All the missing people were here, on the other side of this door. Well maybe not this exact door, but one like it in shape or color, if not style.

They all came here eventually, either on their own or with a guide. But even that wasn’t guaranteed. Guides could only come here once and then they had to disappear too.

There were plenty of robin’s-egg blue doors, and plenty of others that were arched. Not all of these were part of churches, but many were. Churches were the best place for secrets, after all.

Perhaps it had started with confessions, where deep sins were revealed and had to be hidden away. It wouldn’t do to have anything escape the confessional. Then word would get out and nobody would come. Without confessions, the church might as well cease to exist. Those relieved of their burdens were often so grateful that they tithed more. It wasn’t a one-to-one correlation, you understand. It wasn’t as if the priest said “say 20 Hail Mary’s and put $200 in the offering plate” but it worked that way anyway.

But there were plenty of other lost people who came through doors like these. People who’d lost their way in the world. People who didn’t fit in. People who were unwanted, or who just felt that way.

Children weren’t allowed, at least not in this kind of sanctuary. There was a sort of asylum for them, there had to be. Plenty enough children went missing over the years, so there had to be places for them. But this place was permanent. This place was no turning back. This place was more serious, more forever than marriage. There were vows here too, legal documents to sign here too, but there was no change of heart when things got tough.
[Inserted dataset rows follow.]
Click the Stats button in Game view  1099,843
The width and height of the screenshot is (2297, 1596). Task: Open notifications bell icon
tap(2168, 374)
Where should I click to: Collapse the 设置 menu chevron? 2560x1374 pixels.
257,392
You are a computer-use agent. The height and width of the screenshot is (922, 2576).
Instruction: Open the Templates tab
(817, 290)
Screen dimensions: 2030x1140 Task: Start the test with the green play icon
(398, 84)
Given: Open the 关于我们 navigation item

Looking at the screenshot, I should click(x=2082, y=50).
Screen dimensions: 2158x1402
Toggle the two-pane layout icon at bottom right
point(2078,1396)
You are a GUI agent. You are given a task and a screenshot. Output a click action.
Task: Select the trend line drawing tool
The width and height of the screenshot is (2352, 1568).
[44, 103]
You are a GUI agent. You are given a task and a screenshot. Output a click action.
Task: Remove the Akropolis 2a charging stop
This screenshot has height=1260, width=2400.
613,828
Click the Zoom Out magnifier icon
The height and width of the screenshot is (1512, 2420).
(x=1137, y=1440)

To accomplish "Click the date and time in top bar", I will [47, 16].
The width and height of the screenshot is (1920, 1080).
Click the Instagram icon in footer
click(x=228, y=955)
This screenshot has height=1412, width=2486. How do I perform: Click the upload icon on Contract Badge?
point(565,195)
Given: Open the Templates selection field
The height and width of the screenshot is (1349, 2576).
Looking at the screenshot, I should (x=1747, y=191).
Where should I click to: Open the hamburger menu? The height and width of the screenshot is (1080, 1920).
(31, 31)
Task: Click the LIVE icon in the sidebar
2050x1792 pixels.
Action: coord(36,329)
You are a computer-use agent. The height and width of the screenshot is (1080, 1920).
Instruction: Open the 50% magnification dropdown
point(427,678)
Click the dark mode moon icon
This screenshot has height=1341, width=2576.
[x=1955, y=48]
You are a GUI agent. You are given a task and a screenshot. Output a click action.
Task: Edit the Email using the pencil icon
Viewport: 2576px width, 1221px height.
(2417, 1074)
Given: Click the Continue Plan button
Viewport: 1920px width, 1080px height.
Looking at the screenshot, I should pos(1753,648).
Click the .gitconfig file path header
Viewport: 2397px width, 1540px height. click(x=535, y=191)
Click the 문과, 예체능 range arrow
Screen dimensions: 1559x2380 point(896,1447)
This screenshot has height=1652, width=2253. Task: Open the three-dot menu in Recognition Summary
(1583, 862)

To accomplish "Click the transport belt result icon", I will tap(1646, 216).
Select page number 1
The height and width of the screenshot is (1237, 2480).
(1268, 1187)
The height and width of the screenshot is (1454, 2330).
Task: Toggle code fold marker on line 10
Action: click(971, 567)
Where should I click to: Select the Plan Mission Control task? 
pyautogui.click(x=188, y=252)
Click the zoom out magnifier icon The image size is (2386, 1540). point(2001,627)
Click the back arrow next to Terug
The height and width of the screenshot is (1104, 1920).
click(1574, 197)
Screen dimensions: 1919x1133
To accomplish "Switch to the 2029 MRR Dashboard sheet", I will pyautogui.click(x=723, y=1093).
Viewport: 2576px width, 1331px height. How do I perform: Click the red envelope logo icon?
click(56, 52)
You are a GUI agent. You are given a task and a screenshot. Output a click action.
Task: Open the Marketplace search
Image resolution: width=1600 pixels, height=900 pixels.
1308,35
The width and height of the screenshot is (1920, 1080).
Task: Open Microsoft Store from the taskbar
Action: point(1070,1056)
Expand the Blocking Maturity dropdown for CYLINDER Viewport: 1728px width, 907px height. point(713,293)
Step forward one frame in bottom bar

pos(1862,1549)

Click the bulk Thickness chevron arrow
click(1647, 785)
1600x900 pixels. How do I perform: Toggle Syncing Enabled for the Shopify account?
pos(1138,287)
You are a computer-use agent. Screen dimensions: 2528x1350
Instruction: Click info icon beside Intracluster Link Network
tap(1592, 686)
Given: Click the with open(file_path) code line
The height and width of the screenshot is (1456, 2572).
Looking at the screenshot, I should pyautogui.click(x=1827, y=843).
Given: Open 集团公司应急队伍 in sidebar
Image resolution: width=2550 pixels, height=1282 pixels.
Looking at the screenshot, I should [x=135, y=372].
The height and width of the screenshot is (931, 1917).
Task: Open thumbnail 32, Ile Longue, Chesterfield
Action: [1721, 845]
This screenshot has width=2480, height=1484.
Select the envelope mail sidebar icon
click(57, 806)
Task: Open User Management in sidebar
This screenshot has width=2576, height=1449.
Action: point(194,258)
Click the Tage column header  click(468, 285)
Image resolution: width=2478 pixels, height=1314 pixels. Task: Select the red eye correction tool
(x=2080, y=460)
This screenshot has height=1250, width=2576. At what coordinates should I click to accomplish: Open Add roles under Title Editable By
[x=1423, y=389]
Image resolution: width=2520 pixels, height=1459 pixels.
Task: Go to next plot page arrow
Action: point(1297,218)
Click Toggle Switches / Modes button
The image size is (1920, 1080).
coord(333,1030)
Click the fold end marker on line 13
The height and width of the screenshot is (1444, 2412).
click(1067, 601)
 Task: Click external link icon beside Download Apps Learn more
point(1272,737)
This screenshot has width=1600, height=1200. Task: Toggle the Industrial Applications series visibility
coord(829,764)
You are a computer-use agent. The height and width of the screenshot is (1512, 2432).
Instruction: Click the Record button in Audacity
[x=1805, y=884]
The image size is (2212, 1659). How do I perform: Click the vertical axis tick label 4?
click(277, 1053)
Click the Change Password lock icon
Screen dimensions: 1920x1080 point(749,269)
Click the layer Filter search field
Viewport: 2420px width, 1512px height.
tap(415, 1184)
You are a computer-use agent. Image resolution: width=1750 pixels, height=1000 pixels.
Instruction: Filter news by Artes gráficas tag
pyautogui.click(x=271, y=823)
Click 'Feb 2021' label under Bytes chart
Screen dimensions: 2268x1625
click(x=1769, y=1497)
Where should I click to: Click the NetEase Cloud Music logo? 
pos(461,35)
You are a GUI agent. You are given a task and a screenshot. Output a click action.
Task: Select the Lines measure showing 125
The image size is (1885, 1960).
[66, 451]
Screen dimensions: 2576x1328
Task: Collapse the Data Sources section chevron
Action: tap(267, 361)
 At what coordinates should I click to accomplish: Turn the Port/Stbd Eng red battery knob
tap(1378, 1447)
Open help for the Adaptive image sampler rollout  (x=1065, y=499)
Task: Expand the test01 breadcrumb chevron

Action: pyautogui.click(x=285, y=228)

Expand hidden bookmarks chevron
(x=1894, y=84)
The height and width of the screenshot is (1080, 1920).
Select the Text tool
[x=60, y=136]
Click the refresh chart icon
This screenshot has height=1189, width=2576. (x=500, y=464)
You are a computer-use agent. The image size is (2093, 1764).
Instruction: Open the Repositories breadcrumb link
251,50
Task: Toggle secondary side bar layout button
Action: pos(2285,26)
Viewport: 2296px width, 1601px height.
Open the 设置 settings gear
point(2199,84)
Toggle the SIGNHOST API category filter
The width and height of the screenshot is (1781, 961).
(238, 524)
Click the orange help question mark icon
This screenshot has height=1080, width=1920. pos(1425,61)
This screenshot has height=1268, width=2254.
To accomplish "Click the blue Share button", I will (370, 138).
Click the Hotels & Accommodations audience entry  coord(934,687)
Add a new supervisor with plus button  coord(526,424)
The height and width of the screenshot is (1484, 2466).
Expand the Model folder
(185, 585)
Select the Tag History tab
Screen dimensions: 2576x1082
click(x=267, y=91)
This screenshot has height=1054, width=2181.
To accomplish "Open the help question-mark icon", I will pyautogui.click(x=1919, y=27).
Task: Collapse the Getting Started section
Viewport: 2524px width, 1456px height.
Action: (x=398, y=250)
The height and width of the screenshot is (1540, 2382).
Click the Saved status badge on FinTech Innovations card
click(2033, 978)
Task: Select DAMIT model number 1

To be more accurate, hearts could change but the situation wouldn’t. No matter how much you begged or pleaded or cried, you could never go back through the doors into the real world. This was your world now.

Plenty came who were turned aside, deftly but firmly informed that there was no such place here. They left, confused, still searching. Perhaps they would find a different clue, overhear a different snatch of conversation. Perhaps they would locate another safe house entrance. Those who were turned aside were fleeing problems – money, love, drugs, either too much or not enough. They wouldn’t last here, wouldn’t be able to knuckle down and get to the business of really living this new life. They would be the first to want to leave and the last to settle down when they finally were made to understand there was no going back.

This new life was more permanent than marriage, more permanent than a tattoo. Both of those could be erased.